Discussion of the job-hopping question is complex, because the implications of job-hopping are very individual and personal.  Much of it depends upon your age, compensation, function, supply/demand equation in the marketplace and the current economy.  There is not one answer for all situations.  However, let’s review some of the considerations you’ll need to assess for yourself:


  • Over 3 million people changed jobs in June 2018 with a strong economy, but salary compensation is still lagging from the past 10 years of economic malaise. The labor market is beginning to tighten, which puts pressure on companies to increase pay to both keep their high performing employees, but also to maintain their competitive positions.
  • Younger employees with higher education and better state-of-the-art technology skills will tend to do better than their counterparts who are older, have less education or work with older technology. With the economy strong, coupled with low unemployment, it makes it easier for the more skilled employees to leave one job and quickly find another.
  • On the other hand, older employees who have kept up with technology and are in management positions can command a premium if they are in high demand industries that are growing faster than the gross national product gains.
  • Some industries are being overwhelmed with programs and systems replacing hourly workers. These employees are feeling the brunt of the transition. Automation is replacing employees, giving companies a competitive advantage.  Coupled with offshore manufacturing, there are fewer employees, plus a downward pressure on wage gains.
  • The great equalizer is skills training. Two factors are at work:  Larger companies can afford to invest in their people while smaller companies that can’t find qualified workers are at a disadvantage.  New skills, however, make employees more productive and more valuable.  Those same higher level skills force higher wages and greater opportunity for those skilled workers to find other positions in the open marketplace.

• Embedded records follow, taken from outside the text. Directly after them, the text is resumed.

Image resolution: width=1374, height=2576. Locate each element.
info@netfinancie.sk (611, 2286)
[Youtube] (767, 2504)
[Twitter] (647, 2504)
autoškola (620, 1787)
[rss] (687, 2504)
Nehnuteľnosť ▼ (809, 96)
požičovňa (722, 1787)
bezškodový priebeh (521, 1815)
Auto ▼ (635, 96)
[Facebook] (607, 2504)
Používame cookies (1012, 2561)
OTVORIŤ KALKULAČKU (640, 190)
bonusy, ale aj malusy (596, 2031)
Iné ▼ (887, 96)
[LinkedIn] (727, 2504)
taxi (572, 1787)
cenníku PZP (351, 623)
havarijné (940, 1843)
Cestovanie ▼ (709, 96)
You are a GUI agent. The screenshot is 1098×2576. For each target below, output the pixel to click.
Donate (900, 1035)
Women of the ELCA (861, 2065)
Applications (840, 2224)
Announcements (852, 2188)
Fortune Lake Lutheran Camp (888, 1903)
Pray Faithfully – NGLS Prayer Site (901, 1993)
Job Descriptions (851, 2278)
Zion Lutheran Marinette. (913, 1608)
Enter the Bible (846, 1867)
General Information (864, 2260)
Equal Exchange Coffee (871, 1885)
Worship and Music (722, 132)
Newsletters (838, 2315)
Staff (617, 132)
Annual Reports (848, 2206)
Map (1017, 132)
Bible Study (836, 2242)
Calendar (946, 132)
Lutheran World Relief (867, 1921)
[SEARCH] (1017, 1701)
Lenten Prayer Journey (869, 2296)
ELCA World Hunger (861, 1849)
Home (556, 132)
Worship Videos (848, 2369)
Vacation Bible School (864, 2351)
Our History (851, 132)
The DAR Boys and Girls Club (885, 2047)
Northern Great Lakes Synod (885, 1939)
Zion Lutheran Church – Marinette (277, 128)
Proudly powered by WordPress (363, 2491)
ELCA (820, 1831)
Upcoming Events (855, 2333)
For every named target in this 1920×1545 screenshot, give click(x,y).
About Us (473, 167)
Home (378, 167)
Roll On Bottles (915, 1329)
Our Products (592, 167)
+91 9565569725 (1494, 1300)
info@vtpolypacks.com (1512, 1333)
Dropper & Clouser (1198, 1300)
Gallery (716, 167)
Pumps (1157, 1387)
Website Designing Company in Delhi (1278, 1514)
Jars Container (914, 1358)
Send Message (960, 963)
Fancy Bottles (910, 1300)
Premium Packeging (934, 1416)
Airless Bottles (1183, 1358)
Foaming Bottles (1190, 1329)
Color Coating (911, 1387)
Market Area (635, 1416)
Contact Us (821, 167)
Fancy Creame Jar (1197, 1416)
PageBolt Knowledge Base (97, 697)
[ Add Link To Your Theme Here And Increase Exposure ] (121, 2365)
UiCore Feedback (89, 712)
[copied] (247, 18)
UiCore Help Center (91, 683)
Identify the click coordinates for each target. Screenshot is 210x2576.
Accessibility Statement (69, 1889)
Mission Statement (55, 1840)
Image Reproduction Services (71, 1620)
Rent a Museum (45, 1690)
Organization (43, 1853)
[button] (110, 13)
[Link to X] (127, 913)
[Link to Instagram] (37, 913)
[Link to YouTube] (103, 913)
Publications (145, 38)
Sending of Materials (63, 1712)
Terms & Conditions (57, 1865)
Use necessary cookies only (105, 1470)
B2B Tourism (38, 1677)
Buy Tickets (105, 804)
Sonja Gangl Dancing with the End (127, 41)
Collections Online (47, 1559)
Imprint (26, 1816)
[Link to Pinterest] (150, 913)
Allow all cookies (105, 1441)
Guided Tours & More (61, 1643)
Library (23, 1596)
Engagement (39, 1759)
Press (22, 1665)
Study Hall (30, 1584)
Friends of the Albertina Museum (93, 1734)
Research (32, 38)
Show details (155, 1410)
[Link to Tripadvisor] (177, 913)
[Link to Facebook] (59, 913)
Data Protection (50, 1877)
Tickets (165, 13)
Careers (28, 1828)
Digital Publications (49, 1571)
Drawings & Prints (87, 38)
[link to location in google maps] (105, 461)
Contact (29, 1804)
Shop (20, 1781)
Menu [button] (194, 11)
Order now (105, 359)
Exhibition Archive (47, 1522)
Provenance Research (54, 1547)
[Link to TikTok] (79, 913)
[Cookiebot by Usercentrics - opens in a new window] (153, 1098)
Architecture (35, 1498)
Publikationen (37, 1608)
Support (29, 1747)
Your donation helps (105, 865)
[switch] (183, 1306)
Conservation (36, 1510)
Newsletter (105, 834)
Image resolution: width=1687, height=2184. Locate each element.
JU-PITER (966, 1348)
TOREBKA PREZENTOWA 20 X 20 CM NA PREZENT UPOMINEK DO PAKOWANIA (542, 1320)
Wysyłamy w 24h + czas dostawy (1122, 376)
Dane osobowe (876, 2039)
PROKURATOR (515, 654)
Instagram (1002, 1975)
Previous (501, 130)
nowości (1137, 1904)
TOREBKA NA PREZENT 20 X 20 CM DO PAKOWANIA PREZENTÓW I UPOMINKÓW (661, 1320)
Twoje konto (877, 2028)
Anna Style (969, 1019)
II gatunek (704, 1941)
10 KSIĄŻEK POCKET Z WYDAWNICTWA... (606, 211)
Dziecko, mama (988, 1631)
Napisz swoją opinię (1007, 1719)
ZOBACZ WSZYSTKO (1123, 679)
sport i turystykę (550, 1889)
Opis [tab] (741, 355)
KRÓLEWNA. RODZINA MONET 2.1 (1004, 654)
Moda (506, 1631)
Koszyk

So what does this all mean to you if you’re seeking a higher-level job?

  • Get all the education, certification, credentials, training and development that you can
  • Focus on attaining the highest state-of-the-art technology or functional skills that you can
  • Changing companies within an industry is easier than changing to a different industry
  • Stay away from companies that are automating, shrinking their workforce or in a merger
  • Be flexible. Many times opportunities can lead to careers you many not have considered


But be careful, because if the economy drops precipitously, the last employees in may be the first employees out the door.  Too many short-term jobs may brand you as a perpetual job-hopper who can’t remain loyal to one organization for any length in time.


Most employees leave an organization for more responsibility, money, and training or to move out of a hostile environment.   Make sure you know why.